Output of non-inplace, non-CompositeImplicitAutograd op has TensorImpl > 1 or StorageImpl use_count != 1 #60426

soulitzer · 2021-06-22T00:58:00Z

Codegen checks are being added in #60286 in VariableType to enforce that for non-inplace, non-CompositeImplicitAutograd ops the output has TensorImpl with use_count of 1, and non-view ops have output with StorageImpl use_count of 1.

Notes:

StorageImpl tests are ordered before TensorImpl tests, so a StorageImpl failure may hide a TensorImpl failure
If TensorImpl use_count > 1, we are always able to construct a test that would cause StorageImpl to also fail (though this test may not actually exist in the real world).

These functions return tensors with TensorImpl use_count > 1:

`_embedding_bag`, `_embedding_bag_forward_only`,
`lu_unpack`, `_cudnn_rnn_backward`
`q_per_channel_scales`, `q_per_channel_zero_points`,

These 'non-view' functions return tensors with StorageImpl `use_count != 1:

'thnn_conv2d_forward', 'slow_conv3d_forward', 'channel_shuffle',

Functions that return tensors with StorageImpl use_count != 1 (which may also have TensorImpl use_count > 1:

 `dequantize_self`, `cudnn_rnn`

Edit: There were more entries in these lists, but all the convolution backward failures + batch_norm failures are actually due to the use_count being equal to 0 (i.e., the returned tensor is undefined) from the output mask. This should be expected, so in these cases (all cases) we should just relax the test to test for use_count <= 1

cc @ezyang @albanD @zou3519 @gqchen @pearu @nikitaved @soulitzer @lezcano @Varal7

The text was updated successfully, but these errors were encountered:

albanD · 2021-06-22T13:00:54Z

Is there a simple answer to why these fail? Like they return some Tensors that are expected to be used somewhere else?

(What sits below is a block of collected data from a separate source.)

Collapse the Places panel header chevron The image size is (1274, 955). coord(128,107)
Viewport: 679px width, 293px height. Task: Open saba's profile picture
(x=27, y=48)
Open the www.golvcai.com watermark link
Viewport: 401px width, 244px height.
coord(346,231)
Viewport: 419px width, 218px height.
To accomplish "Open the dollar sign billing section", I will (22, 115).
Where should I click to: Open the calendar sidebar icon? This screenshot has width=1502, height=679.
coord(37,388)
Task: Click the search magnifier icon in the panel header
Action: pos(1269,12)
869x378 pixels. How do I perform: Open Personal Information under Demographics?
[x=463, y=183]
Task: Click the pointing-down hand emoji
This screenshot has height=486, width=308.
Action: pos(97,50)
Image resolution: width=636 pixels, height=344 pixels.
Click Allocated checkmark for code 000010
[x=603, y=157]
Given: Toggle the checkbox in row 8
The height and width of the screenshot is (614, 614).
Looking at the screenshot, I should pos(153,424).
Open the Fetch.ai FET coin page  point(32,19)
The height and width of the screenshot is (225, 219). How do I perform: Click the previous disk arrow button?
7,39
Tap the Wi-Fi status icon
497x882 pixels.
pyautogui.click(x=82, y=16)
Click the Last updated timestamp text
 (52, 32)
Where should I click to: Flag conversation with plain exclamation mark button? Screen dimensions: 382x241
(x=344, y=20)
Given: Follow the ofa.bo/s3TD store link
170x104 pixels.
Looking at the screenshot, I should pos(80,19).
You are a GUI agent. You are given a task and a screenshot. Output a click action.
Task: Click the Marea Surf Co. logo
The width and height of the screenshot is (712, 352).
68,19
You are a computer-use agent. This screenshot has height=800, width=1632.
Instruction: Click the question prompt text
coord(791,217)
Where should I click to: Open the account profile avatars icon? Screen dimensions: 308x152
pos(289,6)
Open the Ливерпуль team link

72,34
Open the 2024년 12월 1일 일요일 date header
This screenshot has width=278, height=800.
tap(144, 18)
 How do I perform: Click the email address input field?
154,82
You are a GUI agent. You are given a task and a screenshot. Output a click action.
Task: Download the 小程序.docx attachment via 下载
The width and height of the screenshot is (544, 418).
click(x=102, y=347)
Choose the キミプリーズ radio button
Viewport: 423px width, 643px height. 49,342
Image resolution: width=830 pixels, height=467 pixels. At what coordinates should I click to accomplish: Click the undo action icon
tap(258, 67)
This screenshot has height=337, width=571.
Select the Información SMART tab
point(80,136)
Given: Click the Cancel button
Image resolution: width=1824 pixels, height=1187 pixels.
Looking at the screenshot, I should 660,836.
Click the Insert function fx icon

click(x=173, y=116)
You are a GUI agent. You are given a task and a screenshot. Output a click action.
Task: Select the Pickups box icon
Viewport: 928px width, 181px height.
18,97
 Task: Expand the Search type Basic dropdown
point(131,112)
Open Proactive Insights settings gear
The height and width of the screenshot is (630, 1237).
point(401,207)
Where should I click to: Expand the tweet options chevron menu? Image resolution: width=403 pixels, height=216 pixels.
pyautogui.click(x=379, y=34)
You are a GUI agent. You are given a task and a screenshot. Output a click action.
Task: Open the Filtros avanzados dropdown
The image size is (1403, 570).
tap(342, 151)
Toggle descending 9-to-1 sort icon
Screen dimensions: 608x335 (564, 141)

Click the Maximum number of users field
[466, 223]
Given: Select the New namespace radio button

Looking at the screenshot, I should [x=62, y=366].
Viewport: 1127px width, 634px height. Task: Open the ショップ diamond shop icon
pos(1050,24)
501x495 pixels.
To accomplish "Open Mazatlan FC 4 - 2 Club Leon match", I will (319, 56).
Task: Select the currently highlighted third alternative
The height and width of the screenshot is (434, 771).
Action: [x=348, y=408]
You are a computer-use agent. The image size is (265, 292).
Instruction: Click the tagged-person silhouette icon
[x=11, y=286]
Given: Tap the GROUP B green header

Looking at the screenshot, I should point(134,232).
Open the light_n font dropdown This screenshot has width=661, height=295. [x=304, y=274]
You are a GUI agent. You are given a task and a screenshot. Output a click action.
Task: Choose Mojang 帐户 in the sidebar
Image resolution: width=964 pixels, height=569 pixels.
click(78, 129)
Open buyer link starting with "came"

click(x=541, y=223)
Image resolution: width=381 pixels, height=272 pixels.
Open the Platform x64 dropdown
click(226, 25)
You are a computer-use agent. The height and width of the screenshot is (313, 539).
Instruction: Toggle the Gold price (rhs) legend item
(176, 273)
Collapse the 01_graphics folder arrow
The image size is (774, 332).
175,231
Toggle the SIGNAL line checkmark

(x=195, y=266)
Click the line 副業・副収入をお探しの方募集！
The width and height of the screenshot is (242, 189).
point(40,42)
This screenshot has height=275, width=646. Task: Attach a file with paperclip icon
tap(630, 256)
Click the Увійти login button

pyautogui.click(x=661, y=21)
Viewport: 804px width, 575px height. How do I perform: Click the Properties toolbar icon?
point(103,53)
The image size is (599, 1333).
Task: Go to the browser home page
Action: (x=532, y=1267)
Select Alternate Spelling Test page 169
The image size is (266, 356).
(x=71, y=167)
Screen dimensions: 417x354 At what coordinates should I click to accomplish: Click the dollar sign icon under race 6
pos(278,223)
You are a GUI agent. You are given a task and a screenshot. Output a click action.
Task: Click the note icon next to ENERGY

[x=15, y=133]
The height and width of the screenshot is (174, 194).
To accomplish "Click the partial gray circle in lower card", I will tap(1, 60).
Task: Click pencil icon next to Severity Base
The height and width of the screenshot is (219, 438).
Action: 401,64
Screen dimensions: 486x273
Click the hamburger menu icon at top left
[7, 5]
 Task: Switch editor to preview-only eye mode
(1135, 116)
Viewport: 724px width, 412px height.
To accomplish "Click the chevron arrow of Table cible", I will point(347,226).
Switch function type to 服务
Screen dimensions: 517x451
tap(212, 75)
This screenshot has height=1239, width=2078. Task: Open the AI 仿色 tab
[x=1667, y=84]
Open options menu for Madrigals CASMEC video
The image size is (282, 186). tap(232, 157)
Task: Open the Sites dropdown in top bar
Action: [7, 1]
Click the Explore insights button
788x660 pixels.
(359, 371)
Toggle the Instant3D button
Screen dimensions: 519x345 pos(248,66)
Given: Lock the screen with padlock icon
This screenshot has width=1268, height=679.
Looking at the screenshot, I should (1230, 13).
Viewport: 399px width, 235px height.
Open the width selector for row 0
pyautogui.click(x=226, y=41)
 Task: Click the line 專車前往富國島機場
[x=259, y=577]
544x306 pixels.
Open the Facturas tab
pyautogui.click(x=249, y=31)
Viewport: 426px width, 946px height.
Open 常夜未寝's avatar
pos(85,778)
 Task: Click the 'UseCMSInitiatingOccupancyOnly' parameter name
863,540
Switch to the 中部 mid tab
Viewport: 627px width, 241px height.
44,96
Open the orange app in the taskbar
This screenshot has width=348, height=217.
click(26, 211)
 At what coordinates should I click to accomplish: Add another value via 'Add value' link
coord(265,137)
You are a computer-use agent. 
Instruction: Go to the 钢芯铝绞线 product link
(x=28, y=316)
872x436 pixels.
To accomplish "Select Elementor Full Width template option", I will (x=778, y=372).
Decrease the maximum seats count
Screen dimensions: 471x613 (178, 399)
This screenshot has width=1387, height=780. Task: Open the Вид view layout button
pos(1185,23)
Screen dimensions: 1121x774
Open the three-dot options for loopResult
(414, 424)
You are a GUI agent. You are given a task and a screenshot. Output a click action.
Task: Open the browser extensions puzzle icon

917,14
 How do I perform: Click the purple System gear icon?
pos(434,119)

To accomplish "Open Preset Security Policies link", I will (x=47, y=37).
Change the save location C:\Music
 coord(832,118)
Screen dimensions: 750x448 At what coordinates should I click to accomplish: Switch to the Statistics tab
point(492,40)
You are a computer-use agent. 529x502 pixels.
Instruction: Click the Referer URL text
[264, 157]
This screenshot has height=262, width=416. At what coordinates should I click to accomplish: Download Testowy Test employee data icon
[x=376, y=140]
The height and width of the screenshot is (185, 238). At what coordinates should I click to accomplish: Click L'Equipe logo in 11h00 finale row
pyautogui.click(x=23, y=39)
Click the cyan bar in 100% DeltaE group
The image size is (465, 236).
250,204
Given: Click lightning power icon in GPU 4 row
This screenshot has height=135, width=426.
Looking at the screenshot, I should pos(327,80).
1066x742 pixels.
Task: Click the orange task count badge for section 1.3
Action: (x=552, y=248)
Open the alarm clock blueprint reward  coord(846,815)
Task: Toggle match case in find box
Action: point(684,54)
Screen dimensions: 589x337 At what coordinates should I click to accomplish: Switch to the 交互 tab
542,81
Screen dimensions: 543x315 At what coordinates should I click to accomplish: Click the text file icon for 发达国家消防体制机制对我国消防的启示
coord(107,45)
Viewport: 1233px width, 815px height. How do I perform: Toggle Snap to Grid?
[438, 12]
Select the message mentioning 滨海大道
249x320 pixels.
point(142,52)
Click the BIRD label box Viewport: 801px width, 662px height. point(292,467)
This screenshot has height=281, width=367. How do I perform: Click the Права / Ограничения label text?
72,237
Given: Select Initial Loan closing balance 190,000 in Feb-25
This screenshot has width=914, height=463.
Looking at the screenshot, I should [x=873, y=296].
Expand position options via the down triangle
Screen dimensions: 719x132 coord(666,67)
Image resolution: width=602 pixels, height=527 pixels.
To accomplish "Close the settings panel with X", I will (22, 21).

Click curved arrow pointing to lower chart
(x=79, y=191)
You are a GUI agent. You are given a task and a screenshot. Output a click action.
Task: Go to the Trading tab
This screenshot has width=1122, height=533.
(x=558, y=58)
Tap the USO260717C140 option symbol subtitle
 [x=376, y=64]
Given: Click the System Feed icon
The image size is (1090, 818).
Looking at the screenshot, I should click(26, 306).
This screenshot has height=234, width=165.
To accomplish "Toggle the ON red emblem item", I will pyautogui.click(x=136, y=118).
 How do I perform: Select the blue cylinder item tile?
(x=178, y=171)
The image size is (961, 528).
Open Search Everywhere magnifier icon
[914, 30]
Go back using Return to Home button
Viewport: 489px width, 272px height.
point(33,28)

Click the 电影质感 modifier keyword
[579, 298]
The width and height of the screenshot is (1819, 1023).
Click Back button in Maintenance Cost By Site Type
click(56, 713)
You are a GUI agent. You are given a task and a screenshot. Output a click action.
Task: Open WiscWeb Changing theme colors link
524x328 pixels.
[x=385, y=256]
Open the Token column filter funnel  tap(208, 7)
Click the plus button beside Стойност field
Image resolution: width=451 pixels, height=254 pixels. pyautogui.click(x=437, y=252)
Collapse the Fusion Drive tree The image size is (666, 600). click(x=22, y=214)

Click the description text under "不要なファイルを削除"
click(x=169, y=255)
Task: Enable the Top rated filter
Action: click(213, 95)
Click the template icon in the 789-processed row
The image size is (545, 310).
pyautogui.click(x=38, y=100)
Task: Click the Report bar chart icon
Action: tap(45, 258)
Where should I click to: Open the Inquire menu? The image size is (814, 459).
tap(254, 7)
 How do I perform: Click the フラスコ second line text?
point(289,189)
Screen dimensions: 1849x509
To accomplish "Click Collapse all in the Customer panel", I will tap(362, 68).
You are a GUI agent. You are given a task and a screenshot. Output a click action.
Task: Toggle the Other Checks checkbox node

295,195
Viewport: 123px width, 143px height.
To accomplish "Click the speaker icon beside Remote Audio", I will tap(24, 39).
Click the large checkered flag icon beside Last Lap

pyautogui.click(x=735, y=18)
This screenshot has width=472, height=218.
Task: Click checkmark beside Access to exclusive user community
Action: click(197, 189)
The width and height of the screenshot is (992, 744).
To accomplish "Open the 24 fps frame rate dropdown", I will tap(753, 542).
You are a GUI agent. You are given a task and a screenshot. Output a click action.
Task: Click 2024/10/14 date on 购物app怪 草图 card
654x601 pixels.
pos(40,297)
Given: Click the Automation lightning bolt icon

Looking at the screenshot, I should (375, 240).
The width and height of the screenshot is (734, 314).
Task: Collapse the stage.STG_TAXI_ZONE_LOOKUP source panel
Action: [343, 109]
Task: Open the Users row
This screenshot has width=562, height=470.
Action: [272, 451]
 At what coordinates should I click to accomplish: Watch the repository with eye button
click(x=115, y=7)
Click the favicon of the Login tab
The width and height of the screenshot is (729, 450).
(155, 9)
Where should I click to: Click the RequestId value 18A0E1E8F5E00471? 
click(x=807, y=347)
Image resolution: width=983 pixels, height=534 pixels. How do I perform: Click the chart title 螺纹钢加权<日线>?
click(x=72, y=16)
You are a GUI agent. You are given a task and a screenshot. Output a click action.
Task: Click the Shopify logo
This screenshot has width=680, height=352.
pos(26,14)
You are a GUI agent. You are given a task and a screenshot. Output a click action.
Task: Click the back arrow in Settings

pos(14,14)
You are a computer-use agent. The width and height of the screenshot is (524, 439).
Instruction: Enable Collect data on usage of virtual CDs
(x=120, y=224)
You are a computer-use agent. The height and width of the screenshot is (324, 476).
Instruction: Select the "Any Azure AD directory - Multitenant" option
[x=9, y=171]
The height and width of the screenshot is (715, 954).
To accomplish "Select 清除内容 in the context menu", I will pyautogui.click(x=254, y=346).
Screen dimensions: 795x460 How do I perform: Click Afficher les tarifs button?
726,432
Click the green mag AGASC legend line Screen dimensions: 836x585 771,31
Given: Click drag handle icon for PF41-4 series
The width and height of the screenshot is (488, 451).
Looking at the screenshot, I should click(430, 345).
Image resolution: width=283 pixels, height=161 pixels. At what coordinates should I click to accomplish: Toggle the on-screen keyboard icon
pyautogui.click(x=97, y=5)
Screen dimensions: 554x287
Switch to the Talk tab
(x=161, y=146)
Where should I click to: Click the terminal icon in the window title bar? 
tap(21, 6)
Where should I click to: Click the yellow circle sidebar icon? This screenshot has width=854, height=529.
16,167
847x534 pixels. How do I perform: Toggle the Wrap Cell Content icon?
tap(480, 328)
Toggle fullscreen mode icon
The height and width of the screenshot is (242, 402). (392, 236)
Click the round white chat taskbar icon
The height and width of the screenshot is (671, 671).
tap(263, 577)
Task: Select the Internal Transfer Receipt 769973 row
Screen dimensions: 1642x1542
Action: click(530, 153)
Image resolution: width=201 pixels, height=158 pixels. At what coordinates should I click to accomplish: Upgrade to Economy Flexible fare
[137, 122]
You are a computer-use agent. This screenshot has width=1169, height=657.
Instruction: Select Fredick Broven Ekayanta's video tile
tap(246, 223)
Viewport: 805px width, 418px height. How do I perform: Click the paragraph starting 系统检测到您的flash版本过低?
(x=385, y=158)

… and `.*conv.*_backward.*` (#61139) Summary: Temporary fix for fb-internal tests. This and similar failures are being discussed here: #60426 Applies the below changes: - This may seem counter intuitive because storage check comes before tensor check, but if TensorImpl use count is not enforced, we should also not enforce storage use count. If an op returns one of its inputs as-is, it is possible for this input to already be aliased with another tensor, and hence would have StorageImpl use count greater than one. - Also clarify in description that use_count is not necessarily > 1, use_count may but not necessarily return one of its inputs as-is. - Allow usage of regex in skip list Pull Request resolved: #61139 Reviewed By: malfet, Varal7 Differential Revision: D29564917 Pulled By: soulitzer fbshipit-source-id: 806b7177117a573dd12f161cc80dcadac892f9d0

Summary: Fixes internal test failure encountered internally For context see: #60426 Pull Request resolved: #61386 Reviewed By: malfet Differential Revision: D29601031 Pulled By: soulitzer fbshipit-source-id: 3592ca45a01e7bbaa804ab5404338191154f0fbc

Summary: Previously we require tensor use count to be exactly 1. We should actually allow for use count to be zero as well. Use count is zero when an undefined tensor is returned, and this is common in backward functions that have multiple outputs. In this PR I also remove some entries from the skip list that should be covered by this change: they return multiple tensors AND are backward functions. Batch norm is also known to return undefined tensors when `training=False`. Related issue: #60426 Pull Request resolved: #61414 Reviewed By: albanD Differential Revision: D29614687 Pulled By: soulitzer fbshipit-source-id: ab0892aed4bd1346b50b0a9552ffcc3287ac96af

soulitzer · 2021-07-17T02:52:17Z

For q_per_channel_scales and q_per_channel_zero_points the scale and zero_point tensors are returned are saved as fields of the Quantizer. This is mostly OK because quantized tensors don't require grad. We should fix the alias information for the JIT though.
For dequantize_self, the original tensor is returned as-is if it's already a float tensor. This should not be problematic because the backward is not implemented anyway, but we should fix the alias information for the JIT.
lu_unpack returns a tuple of undefined tensors when unpack_data and unpack_pivots are both false. This is already addressed, so we can just remove from the list.
channel_shuffle can cause issues because the output may be aliased with input, but there is no view_info Ensure channel_shuffle does not returns a view #61794.
_embedding_bag and _embedding_bag_forward_only. In _embedding_bag_cpu_impl_out, the statement max_indices = bag_size is executed in certain modes. This can be fixed easily, but its not problematic either because the tensors are integral. (Maybe alias information can be added here as well to indicate that the two outputs are possibly aliased).
_cudnn_rnn is fine because the output with use_count > 1 is only used internally (only so that it could be saved for backward).
_cudnn_rnn_backward can sometimes return undefined tensors, this has already been addressed
thnn_conv2d_forward, slow_conv3d_forward

albanD · 2021-07-19T21:01:31Z

This is OK because quantized tensors don't require grad.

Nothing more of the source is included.